Санаторий напоминает мне госпиталь. И от этого удовольствия я стараюсь себя избавить. Словом, приземлился в гостинице, купаюсь, загораю, принимаю калории в ресторане, самым что ни на есть примитивным, диким способом.
Впрочем, все это пустое. И Вы, конечно, прекрасно понимаете, что я не стал бы отнимать у Вас дорогое время на подобную бескрылую лирику, если бы не нуждался в «разгоне»… Словом, считайте предыдущие строчки не более чем «выруливанием» и простите, что я провел этот элементарный маневр в несколько замедленном темпе…
Летчик перечитал написанное, недовольно помотал головой, но исправлять ничего не стал. Посмотрел на море. Темно-зеленое, оно было покрыто в этот час легкими пенными завитушками прибоя. Море всегда успокаивало Хабарова, дарило ясность мысли. И Виктор Михайлович продолжал писать:
На похоронах Углова Вы сказали жестокие слова. «Ты прав, — сказали Вы, — ты снова прав». Нет, я вовсе не собираюсь упрекать Вас; мы слишком давно и слишком хорошо знаем друг друга, и, увы, это были не первые похороны, через которые нам довелось пройти.

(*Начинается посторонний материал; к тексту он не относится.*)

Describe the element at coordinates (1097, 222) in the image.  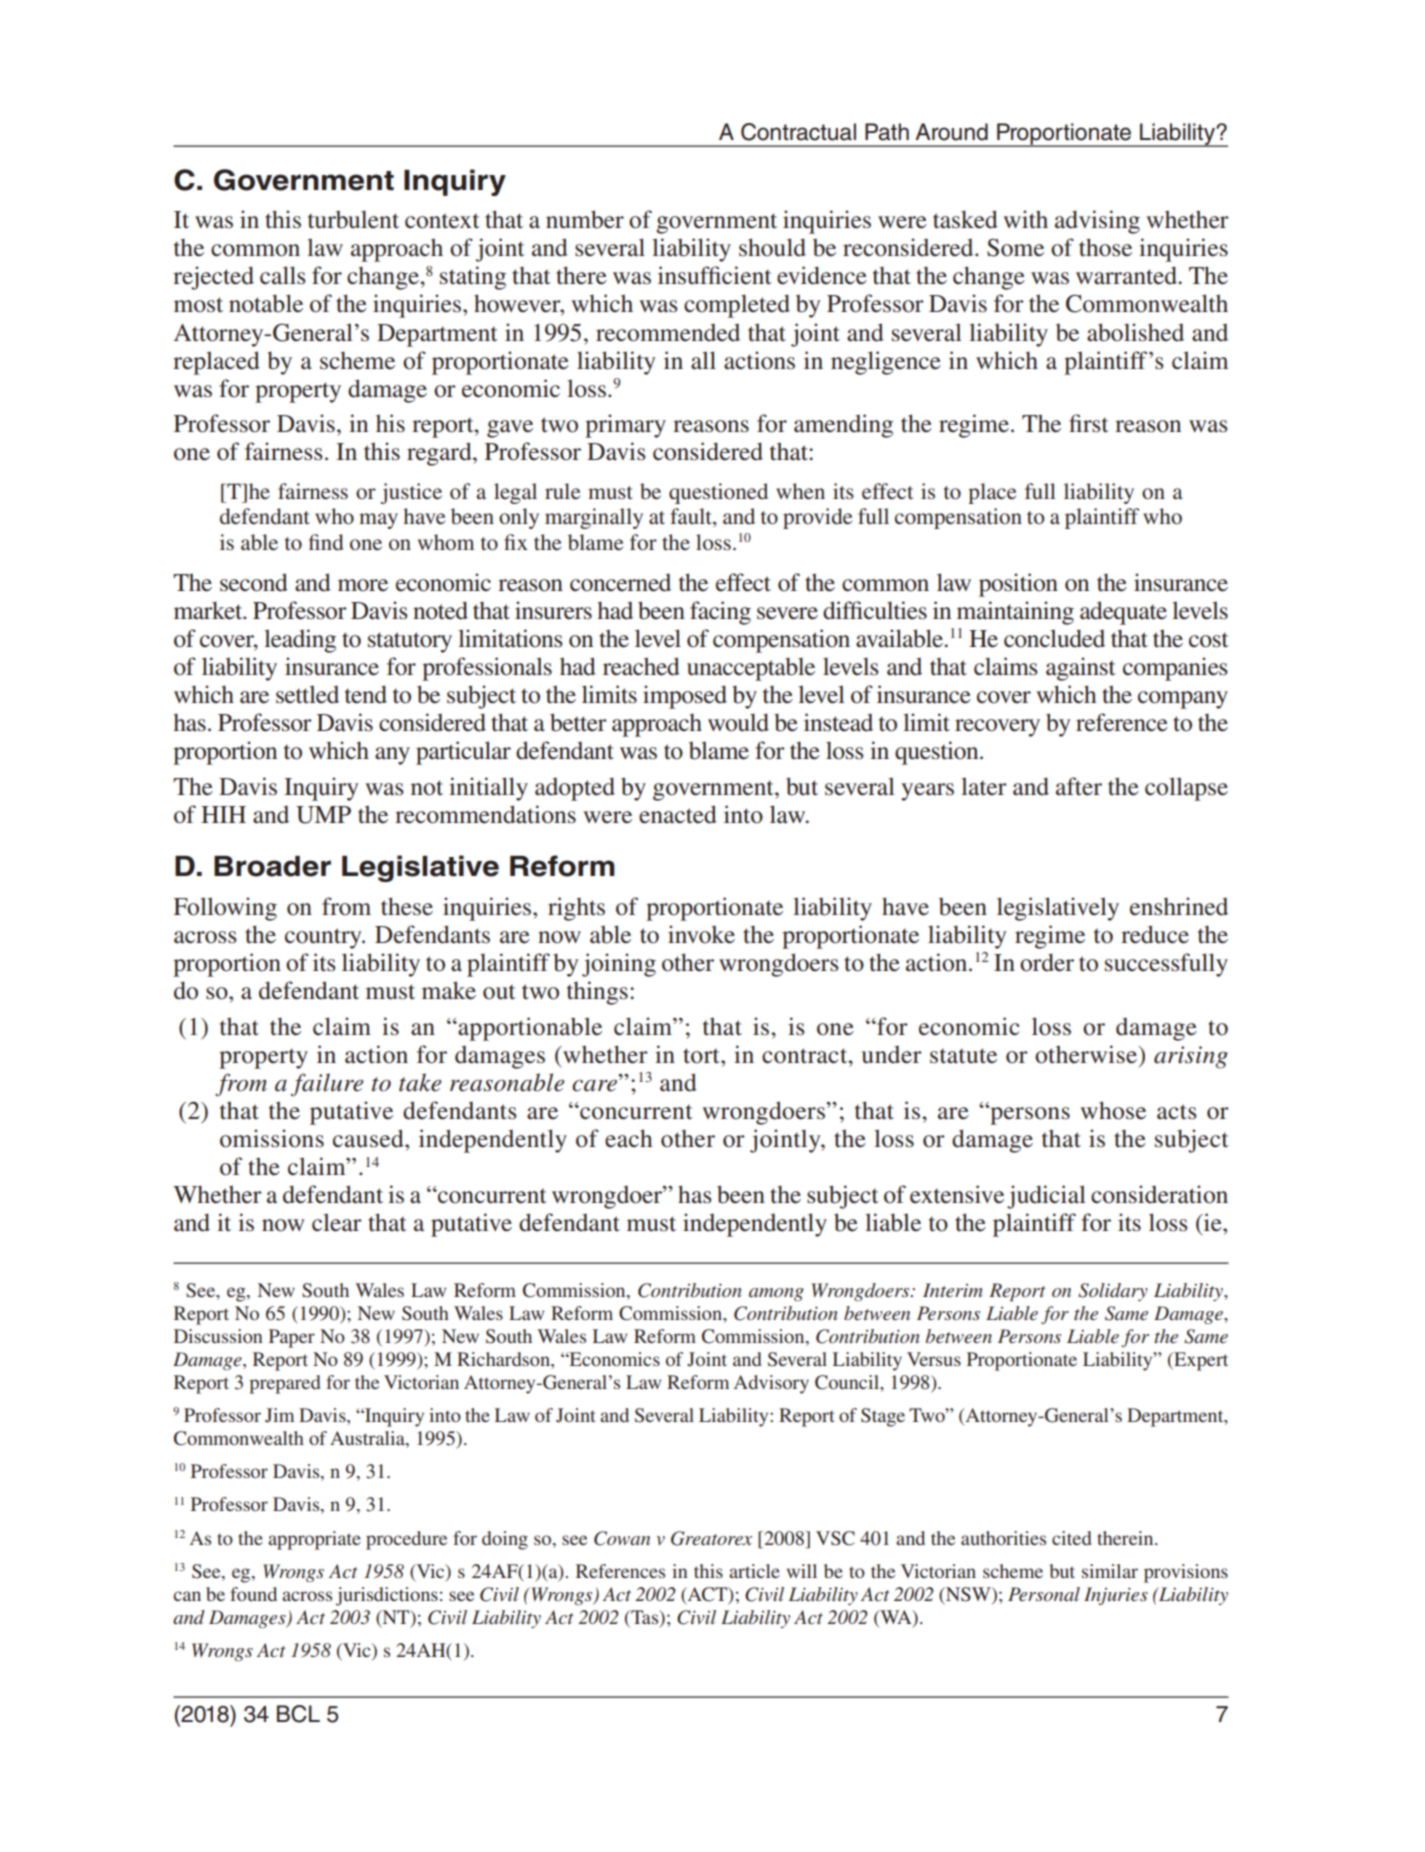
I see `advising` at that location.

Не стану скрывать: Углова я недолюбливал и никогда полностью не доверял ему. Знаю, о мертвых не принято говорить плохо. Но я все-таки скажу Вам то, что никогда не позволил бы сказать при жизни Углова. Бесспорно, Алексей Иванович был очень смелым человеком, но ему катастрофически не хватало знаний, настоящей технической культуры. В этом, и только в этом, причина его наивной бравады, его поз. Однако он держался долгие и трудные годы и даже, как говорится, «сделал вклад в освоение реактивной техники». Почему? Думаю, благодаря большому опыту. Опыт у него был, разумеется, этого отнять нельзя. И, кроме того, ему фантастически везло. Вероятно, понятие «везение» звучит недостаточно диалектично, но Углову в самом деле чертовски везло, и не день, не неделю, а двадцать с лишним лет подряд.

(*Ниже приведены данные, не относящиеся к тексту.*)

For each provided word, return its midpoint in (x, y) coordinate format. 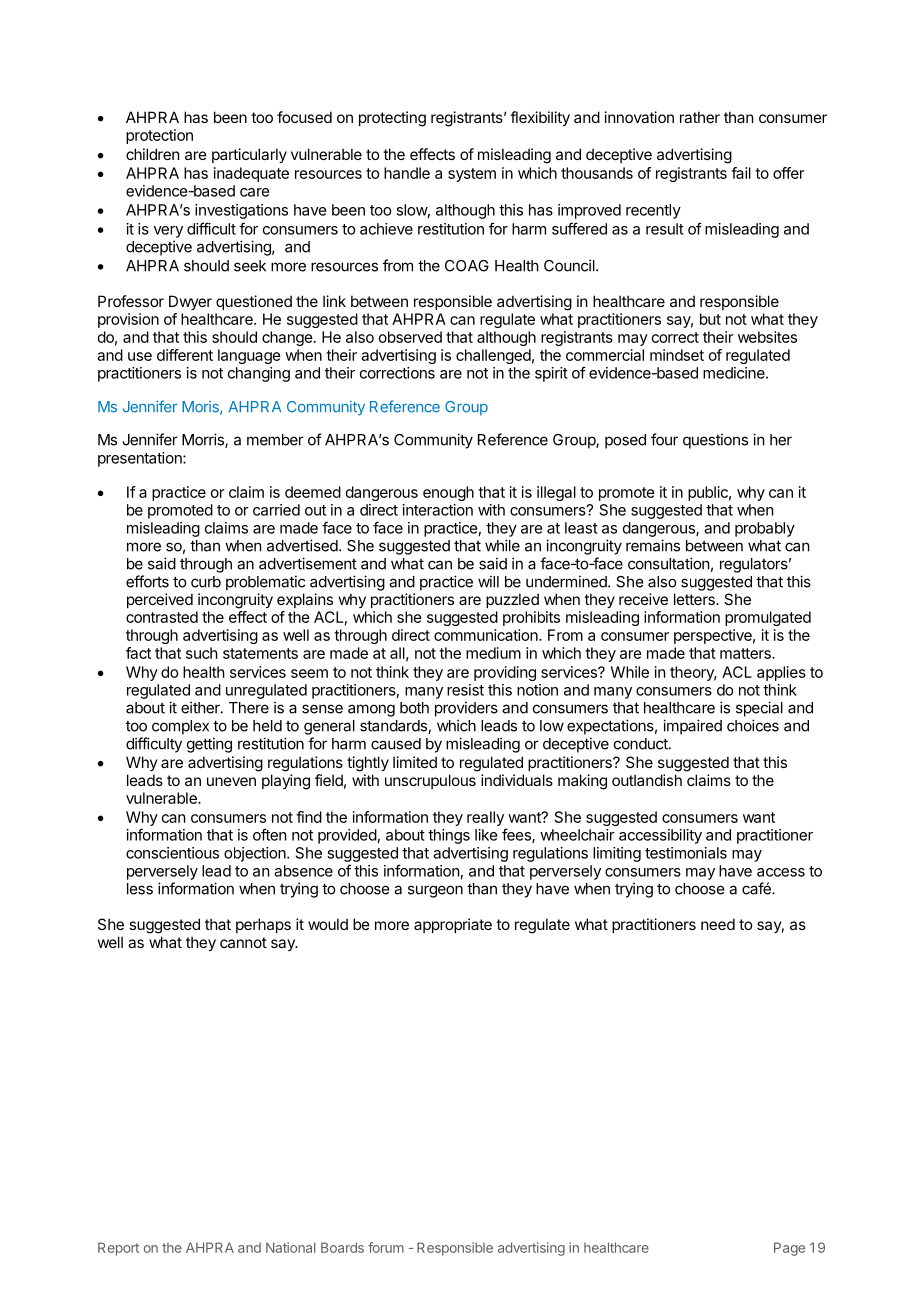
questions (715, 441)
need (718, 924)
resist (465, 690)
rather (700, 117)
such (202, 653)
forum (386, 1247)
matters (746, 653)
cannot (243, 942)
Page (789, 1249)
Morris (204, 440)
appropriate (453, 925)
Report (118, 1249)
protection (159, 136)
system (472, 175)
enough (448, 493)
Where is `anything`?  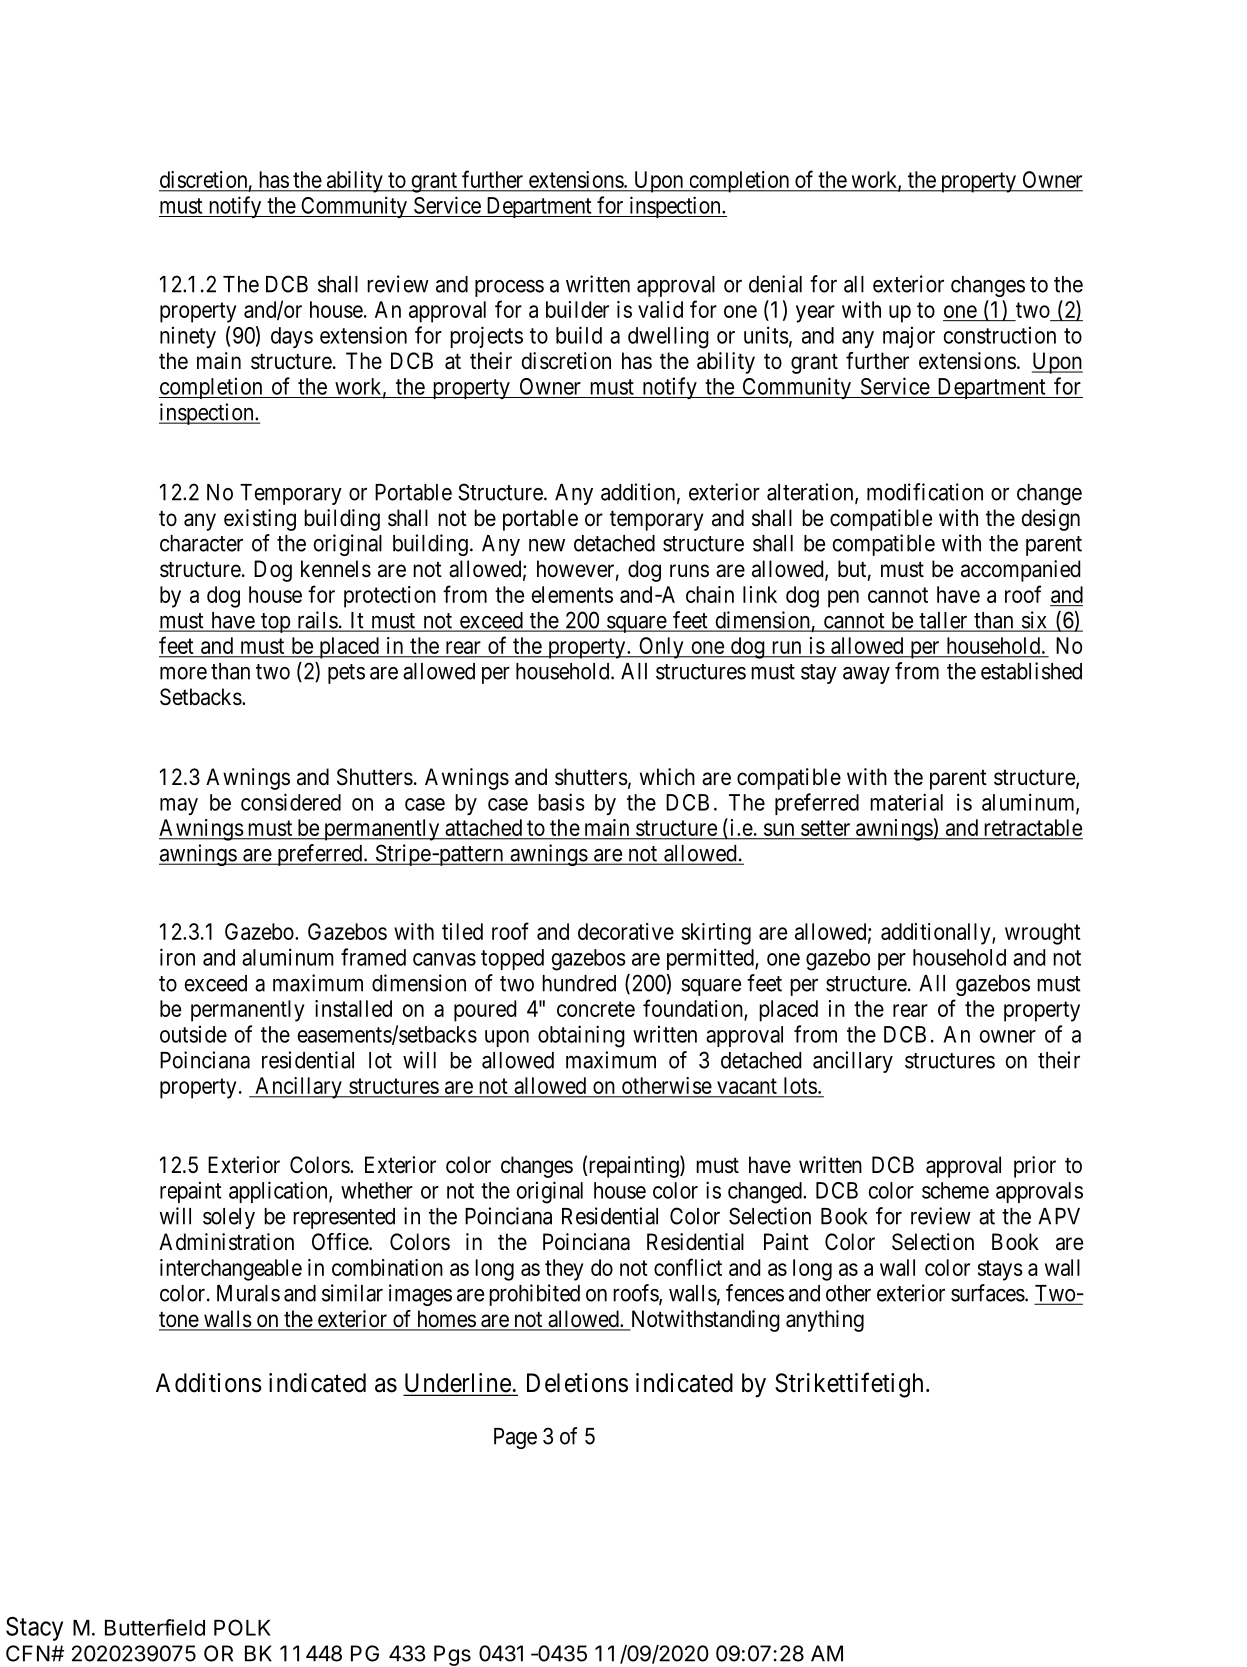 anything is located at coordinates (825, 1321).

Пусть земля будет Углову пухом, но не совершите Вы, Вадим Сергеевич, повторной ошибки: не доверьте сороковку другому Углову.
Вы помните, я настаивал на раздельной доводке двигателя и системы управления. Вы тогда не вняли моим словам. Знаю. Вас торопили. Могу понять даже, но…
Я внимательно изучил, документы аварийной комиссии. Я согласен — не надо увеличивать число пострадавших и поэтому вполне принимаю формулу: «считать виновником катастрофы летчика Углова, допустившего…» и так далее. И все-таки на Вашем месте я заставил бы еще раз (а может быть, еще много раз) обнюхать всю систему подачи топлива. Перебой в двигателе был, и тут Углов ни при чем. Я бы отказался от гидроусилителей в том виде, в котором они решены сейчас, и подумал бы вот примерно над каким принципиальным решением… —
тут Хабаров набросал небольшой, очень аккуратный рисунок. Виктор Михайлович не предлагал новой конструкции, он только намечал схему. И эта схема была проста и предусматривала в случае отказа гидросистемы кроме обычного дублирования еще и дополнительный вариант перехода на непосредственно ручное управление.
Дальше Хабаров писал:
Предвижу возражения: «На кой черт такие фокусы, если нагрузки на рули при непосредственно ручном управлении будут килограммов 80?. Верно, но, когда бывает совсем плохо, люди делаются очень сильными, и восемьдесят килограммов свернуть можно. Берусь!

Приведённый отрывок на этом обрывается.